Borrowing from the Bretton wood institutions such as the International monetary fund (IMF) and the World Bank to rescue our economy from recession is NOT the best option for two reasons: One is that it will mean that our economy is effectively designed on perpetual borrowing (once you get into borrowing from the IMF, you may never get out of it) which will place us on the whims and caprices of the IMF and the world bank.

The other reason is that the Bretton wood institutions will place some stringent and obnoxious conditions for us such as devaluing the Naira. Recall that the IMF boss, Christine Lagarde came to Nigeria to meet President Buhari and asked him to consider devaluing the Naira. Borrowing from the Bretton wood institutions will mean giving the world powers the chance to devalue the Naira which by the way is not in the best interest of the economic development of our country.

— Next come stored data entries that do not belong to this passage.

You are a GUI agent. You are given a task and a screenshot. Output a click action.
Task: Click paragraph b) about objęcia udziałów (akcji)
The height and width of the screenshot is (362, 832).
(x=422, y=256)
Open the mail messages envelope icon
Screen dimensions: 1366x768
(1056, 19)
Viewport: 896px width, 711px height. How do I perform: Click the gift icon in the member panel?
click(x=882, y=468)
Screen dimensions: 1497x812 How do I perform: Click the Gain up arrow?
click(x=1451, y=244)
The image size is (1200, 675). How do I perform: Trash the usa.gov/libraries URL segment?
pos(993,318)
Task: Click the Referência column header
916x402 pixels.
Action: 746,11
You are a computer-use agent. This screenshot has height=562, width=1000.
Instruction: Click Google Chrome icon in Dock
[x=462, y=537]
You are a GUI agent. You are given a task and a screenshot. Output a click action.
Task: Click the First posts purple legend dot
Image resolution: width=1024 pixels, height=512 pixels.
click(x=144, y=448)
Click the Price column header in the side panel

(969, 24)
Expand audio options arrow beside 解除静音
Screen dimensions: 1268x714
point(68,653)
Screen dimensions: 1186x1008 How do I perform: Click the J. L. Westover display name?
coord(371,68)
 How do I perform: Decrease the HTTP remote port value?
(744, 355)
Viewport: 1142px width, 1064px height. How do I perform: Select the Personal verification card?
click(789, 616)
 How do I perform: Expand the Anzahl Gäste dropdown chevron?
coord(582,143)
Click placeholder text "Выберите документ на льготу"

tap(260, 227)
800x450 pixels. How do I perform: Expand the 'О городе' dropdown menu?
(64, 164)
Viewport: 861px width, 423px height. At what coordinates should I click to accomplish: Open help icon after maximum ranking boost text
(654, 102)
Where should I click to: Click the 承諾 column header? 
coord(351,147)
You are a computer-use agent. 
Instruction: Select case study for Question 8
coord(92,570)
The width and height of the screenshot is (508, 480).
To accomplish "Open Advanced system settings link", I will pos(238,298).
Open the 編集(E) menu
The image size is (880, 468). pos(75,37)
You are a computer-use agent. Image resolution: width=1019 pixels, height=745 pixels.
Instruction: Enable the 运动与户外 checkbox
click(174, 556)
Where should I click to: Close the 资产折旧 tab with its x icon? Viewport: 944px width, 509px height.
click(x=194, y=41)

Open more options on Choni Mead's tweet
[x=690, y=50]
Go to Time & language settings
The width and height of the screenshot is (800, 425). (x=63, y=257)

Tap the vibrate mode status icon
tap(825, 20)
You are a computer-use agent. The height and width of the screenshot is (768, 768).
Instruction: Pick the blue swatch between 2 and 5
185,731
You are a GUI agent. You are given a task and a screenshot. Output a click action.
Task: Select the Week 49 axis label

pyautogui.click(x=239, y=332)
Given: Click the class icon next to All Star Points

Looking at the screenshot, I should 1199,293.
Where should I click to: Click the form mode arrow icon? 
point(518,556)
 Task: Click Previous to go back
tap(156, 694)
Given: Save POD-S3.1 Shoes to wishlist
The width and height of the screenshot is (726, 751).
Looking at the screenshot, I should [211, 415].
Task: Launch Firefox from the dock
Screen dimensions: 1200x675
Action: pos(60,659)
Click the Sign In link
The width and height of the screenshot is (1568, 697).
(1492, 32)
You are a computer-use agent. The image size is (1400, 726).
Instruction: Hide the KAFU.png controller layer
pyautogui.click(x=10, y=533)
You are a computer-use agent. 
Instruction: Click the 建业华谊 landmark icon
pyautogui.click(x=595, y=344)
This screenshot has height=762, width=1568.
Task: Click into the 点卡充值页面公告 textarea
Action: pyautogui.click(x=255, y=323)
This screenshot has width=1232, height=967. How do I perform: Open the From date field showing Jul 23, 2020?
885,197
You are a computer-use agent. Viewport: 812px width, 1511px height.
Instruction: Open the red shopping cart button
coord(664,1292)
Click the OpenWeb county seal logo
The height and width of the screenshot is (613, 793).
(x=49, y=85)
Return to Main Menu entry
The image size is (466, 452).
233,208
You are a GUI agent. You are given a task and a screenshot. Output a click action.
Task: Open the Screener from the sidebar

Instead of asking the world powers to borrow us funds, why don’t we ask them to assist us and repatriate stolen Nigerian funds and assets to Nigeria? It is estimated that over N50 Trillion Naira including unmovable assets stolen from the Nigerian treasury is currently stashed away in western countries. The world powers should help President Buhari repatriate these funds back to Nigeria so that Nigeria’s economy can get out of recession and empower the PMB administration to effectively fight Boko haram, poverty and build strong institutions.

Selling off our oil treasures such as the LNG is misplaced privatisation in disguise and will not help Nigeria out of recession. If anything, it will only mortgage the economy of this country to shrewd businessmen and corrupt politicians who are out to make money at all costs. No country sells the mainstay of its economy just to cover gaps of recession. Besides, why sell our oil treasures when we can drastically cut down the size of government to make savings and fight our way out of recession?

In mathematical terms, closing the senate and downsizing the HoR by 75% will save Nigeria about N1.5 Trillion which is the equivalent of $5 billion. It is estimated that Nigeria needs about $15 billion to wriggle out of recession. The $5 billion that will be saved from the closure of the senate and downsizing the HoR means that Nigeria needs a balance of $10 billion. The $5 billion saved from the closure of the senate will go a long way in fixing recession and stabilising the economy.

It has also been officially confirmed that Nigeria has so far recovered over N1 trillion naira through the on-going anti-corruption campaign. This is another window to effect a short and medium term palliative to the economic recession.

One wonders how Nigeria will continue to retain the current size of the national assembly even in the face of the alarming poverty amongst its citizens.

Of course establishing the national assembly is a constitutional matter. Sections 47, 48 and 49 of the 1999 constitution are clear on the establishment of the national assembly. Section 48 states that ‘there shall be 3 senators from each state and one from the federal capital territory (FCT), while section 49 was clear that there shall be 360 members of the HoR representing constituencies of nearly equal population as far as possible, provided that no constituency shall fall within more than one state.

Albeit the national assembly is a constitutional matter, there is consensus and concurrence of opinion amongst majority of Nigerians that the national assembly is only but a haven of corruption and fraud. Our senators and representatives are the highest paid in the whole world and the least productive.

In these times of recession and economic squeeze, Nigeria has to make hard choices and live within its means. The hard choices that we need to make are NOT to sell our national assets to desperate scammers or borrow from the Bretton wood institutions to keep our country perpetually under colonial bondage. The solution to the current economic recession in Nigeria lies in applying the simple, legendary example set by Senegal in September 2012.